Budget 2016 presented by FM Arun Jaitley in Parliament on Monday has hit a purple patch as far personal finance is concerned, although there are some raps as well for the common investor. While positive measures surrounding personal income tax, National Pension System, dividend tax distribution on Real Estate Investment Trusts and deduction for rent paid stood out, there are some sore points as well, such as the new tax regime on dividend income.

Income tax
The existing income tax slabs remain intact with no changes. While reduction of personal taxes to combat rising inflation and costs was a common expectation, this remained unaddressed in the Budget 2016-17.

However, the ceiling on tax rebate under section 87A was raised from Rs 2,000 to Rs 5,000, benefiting individuals with income of up to Rs 5 lakhs.
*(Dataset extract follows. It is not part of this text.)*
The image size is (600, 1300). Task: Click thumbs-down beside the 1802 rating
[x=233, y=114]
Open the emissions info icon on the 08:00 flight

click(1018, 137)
Another move in this regard was the tax relief on House Rent Allowance (HRA), which was increased from Rs 24,000 to Rs 60,000. This translates to an additional tax savings of Rs. 3,600 for tax payers in the 10% tax bracket.

An additional exemption of Rs 50,000 was announced for housing loans up to Rs 35 lakh for properties worth less than Rs 50 lakh. This brings an additional tax savings of Rs. 15,000 for those in the 30% tax bracket who make use of the additional exemption fully.

Service Tax
With the addition of 0.5% cess (called Krishi Kalyan Cess) on all taxable services, service tax outgo has been increased to 15%. With this, eating out at restaurants, paying utility bills and even insurance premiums become costlier. A lunch bill of Rs. 2,000 would now attract Rs. 10 more in ST + Cess. Over a year, this could translate to a few hundreds more in Cess alone.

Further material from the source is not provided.